Plus près de la côte et occupant le moindre recoin, ce sont près de 400
voiliers qui s’entassent dans cet abris naturel, bien protégé de la houle, mais
pas du vent, de fortes rafales accentuées par l’effet venturi nous
obligent à avoir un bon mouillage. Alors que karacool s’avance
tranquillement au moteur un “boat boy“ ne tarde pas à nous rejoindre pour nous
proposer un “mooring buoy “, 60EC$ (dollar caraïbe) soit presque
20€ ! Les prix ont bien changé depuis mon premier passage en 1978….Un peu
plus tard avec les formalités de douanes l’addition va s’avérer salée !
Mais bon on est en fin d’année, nous recherchions un endroit festif pour
enterrer 2015 , alors laissons nous charmer !
A 3h00 de l’après midi, le soleil des tropiques nous brule les épaules,
l’eau cristalline (on se demande comment) déploie sa palette de turquoise
et nous sommes heureux de retrouver un peu d’agitation après ces quelques
semaines plutôt cool !
Annexe à l’eau, nous nous dirigeons vers le ponton des annexes qui
ressemble à un parking de supermarché une veille de nouvel an !
A peine débarqué la magie s’opère : on est plongé dans un
« melting pot » hautement contrasté : pour la vue, marché de
fruits exotiques tenu par des créoles au grand sourire, marchés de bijoux
artisanaux avec leurs vendeurs rasta, mais aussi étal de t shirt bariolés
made in china et boutiques de mode haut de gamme : pour les narines,
senteurs d’épices et relents de crasse et enfin pour les oreilles, klaxon
et pétrolettes devant des bars qui balancent de la musique pop….
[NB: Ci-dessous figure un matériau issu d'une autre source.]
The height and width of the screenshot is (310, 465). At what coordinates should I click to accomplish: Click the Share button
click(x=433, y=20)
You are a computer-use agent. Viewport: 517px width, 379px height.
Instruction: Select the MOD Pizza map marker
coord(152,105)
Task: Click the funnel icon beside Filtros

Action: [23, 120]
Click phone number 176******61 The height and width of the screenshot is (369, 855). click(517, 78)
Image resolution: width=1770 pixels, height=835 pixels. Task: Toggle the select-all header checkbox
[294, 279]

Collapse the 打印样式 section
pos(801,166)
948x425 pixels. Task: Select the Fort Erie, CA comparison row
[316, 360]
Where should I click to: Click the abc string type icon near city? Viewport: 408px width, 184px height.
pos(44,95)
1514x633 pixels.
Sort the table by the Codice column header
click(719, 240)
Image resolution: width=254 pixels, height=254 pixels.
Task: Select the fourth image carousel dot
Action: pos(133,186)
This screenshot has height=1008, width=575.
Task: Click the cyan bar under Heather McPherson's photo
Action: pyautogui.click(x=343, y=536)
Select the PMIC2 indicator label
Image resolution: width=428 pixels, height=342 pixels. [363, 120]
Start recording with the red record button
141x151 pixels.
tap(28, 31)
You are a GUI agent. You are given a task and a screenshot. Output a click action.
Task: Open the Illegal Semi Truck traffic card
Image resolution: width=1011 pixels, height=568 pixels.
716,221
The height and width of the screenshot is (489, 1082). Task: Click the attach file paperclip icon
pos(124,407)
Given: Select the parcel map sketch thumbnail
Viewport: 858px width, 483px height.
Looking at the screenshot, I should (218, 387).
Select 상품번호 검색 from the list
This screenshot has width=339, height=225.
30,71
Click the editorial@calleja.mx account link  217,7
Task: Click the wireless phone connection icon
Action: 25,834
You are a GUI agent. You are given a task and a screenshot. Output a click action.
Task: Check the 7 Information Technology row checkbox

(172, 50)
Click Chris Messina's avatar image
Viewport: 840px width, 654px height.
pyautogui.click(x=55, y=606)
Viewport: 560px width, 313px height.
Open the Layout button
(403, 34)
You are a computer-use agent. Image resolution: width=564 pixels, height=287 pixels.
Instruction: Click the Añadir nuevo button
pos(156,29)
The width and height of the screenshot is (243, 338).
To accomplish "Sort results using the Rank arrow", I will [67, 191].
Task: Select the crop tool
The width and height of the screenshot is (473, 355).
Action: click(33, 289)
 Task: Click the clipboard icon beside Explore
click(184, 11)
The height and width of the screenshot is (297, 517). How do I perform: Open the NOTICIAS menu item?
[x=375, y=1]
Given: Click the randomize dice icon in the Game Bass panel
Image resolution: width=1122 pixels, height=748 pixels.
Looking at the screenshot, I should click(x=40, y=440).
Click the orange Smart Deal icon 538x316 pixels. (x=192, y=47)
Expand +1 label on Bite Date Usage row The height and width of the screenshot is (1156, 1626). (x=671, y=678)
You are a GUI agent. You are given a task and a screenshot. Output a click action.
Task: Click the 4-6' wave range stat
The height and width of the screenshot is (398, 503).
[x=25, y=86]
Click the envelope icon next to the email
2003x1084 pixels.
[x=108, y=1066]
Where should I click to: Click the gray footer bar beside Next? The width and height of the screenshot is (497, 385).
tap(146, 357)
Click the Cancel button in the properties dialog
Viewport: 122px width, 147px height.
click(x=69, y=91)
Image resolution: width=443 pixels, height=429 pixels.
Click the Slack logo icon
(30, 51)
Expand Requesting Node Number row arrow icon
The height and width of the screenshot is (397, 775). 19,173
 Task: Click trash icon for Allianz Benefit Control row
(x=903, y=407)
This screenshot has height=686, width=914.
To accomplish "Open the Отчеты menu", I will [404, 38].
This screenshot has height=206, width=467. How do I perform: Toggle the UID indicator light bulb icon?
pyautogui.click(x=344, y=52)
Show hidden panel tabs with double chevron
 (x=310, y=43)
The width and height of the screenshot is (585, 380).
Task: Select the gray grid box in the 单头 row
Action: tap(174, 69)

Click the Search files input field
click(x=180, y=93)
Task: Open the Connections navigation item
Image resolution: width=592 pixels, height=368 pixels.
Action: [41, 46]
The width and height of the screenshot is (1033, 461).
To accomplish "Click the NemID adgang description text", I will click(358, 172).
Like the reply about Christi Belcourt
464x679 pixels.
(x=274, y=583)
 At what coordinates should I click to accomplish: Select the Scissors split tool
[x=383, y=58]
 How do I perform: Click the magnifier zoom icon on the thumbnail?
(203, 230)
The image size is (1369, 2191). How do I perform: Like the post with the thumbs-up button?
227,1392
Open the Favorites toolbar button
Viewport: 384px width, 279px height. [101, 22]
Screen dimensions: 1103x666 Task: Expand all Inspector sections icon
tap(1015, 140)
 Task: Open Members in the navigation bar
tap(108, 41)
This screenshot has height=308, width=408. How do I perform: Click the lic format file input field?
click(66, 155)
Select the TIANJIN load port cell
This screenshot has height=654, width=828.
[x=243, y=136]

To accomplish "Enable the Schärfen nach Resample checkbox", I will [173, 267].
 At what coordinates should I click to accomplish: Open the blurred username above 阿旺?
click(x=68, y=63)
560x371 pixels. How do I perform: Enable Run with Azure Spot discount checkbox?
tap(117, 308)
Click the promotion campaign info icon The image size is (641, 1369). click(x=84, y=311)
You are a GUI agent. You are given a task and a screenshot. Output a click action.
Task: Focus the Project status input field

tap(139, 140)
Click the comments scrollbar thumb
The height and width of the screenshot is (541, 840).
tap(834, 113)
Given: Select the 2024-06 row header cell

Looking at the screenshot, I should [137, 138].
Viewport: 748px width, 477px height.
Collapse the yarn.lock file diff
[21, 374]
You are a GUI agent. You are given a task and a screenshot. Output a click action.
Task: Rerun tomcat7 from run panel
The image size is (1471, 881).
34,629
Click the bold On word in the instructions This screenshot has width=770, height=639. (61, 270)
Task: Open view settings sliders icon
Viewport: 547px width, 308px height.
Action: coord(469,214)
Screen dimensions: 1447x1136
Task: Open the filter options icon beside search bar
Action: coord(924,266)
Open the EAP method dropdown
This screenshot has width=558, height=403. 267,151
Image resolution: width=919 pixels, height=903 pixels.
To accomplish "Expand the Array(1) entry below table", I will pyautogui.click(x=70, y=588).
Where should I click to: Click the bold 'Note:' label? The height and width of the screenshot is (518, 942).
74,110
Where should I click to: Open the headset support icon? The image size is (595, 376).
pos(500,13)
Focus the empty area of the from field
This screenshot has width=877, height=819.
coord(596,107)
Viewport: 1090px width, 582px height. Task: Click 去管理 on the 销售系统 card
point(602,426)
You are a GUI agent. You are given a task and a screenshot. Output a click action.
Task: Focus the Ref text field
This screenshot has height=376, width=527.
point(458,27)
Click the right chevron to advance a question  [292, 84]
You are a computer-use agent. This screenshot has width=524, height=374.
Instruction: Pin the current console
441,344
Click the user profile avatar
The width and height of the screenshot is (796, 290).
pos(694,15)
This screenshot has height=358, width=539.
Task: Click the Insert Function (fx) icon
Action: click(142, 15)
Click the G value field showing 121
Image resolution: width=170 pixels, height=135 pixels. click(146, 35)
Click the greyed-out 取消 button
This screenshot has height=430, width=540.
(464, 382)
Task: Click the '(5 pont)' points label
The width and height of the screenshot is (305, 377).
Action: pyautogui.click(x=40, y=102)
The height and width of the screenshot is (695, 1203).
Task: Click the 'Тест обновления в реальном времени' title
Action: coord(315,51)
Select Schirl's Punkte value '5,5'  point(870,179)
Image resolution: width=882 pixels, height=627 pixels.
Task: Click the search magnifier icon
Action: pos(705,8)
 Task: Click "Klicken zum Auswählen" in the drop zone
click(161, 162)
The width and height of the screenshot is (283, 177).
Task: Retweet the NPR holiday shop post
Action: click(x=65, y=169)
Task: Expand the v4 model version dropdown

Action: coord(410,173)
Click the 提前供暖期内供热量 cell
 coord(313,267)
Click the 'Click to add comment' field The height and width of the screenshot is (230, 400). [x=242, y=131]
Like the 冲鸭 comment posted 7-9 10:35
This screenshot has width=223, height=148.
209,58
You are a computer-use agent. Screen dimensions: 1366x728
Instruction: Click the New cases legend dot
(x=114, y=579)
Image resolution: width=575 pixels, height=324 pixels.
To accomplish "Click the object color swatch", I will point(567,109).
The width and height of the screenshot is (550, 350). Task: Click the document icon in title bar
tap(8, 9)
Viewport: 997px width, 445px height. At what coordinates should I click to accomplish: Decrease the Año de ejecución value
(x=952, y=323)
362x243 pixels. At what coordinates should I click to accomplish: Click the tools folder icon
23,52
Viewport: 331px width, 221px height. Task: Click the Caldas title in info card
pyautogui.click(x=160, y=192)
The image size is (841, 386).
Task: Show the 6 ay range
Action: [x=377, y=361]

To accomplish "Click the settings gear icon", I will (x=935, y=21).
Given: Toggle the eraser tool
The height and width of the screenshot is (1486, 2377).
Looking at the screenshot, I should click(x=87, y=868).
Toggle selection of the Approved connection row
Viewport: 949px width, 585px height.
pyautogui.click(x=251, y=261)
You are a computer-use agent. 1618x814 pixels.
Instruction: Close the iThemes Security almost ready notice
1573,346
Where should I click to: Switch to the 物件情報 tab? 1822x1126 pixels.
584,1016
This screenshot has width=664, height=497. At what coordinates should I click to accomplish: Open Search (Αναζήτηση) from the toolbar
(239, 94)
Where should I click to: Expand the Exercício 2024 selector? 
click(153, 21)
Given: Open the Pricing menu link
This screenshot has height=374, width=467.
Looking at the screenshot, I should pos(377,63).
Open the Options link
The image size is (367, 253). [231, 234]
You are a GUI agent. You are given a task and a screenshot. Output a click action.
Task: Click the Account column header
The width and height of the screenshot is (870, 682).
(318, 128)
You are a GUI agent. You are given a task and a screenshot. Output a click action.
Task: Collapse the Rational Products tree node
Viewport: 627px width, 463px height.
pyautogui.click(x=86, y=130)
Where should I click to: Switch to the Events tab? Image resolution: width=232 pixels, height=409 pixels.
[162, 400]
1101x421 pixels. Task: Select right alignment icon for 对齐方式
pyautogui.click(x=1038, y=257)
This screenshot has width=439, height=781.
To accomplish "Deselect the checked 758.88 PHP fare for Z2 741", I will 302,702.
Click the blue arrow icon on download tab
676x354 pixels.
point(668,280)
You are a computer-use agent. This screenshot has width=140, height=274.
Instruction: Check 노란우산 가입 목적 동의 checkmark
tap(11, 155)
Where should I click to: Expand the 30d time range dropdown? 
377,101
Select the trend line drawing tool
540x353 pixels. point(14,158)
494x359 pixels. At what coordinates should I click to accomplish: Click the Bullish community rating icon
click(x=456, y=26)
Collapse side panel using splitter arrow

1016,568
Le touriste déambule, smartphone fixé sur sa perche « selfie», sous
un arbre un peu à l’écart quelques locaux semblent se désintéresser de tout cela,
une bière à la main et une cigarette aux relents de marijuana.
Bienvenue
à Bequia….
Un peu plus loin, en bord de mer, des petites
cases multicolores, encore des bars restaurants et enfin quelques belles
demeures d’allure coloniale. Une petite corniche piétonne en béton a été
construite pour préserver le passage, tout au bout, il reste encore quelques
plages de sable blanc bordées de cocotiers …voilà le décors est planté .
J’avais le souvenir de cette escale mythique, en 1978, lors de ma
transat : impossible de retrouver des repères, mais pourtant le charme est
toujours là !
31 décembre 2015, nous avons réservé dans un de ces restaurants du bord
de mer que Chantal a flairé avec justesse : les festivités ne commencent
qu’à 21H30. On se fait un petit film dans le carré de Karacool avant de faire
sauter un bouchon de champagne de Californie et de sauter dans l’annexe…
menu très correct et orchestre steel band au programme.
Minuit ! Coup de tonnerre, le feux
d’artifice commence : Admiral Bay est en fête avec ses centaines de
bateaux illuminés et le ciel zébré de scintillements multicolores. La fête
continuera pour nous jusqu’à 3h du mat en sirotant des Pina Colada et en
se trémoussant aux rythmes du regae L’ambiance est toujours là.
! HAPPY NEW YEAR !
C’est notre premier réveillon sur Karacooll.
Lors de notre premier repas de 2016, en
tête à tête, Chantal et moi avions une pensée émue pour notre famille et
nos amis, si loin de nous. Sachez que nous ne vous oublions pas et que nous
vous aimons tous très fort.
Nous attendons avec impatience le 30 juillet pour se retrouver,
avec tous ceux qui le pourront, au mariage d’Antoine et Solène.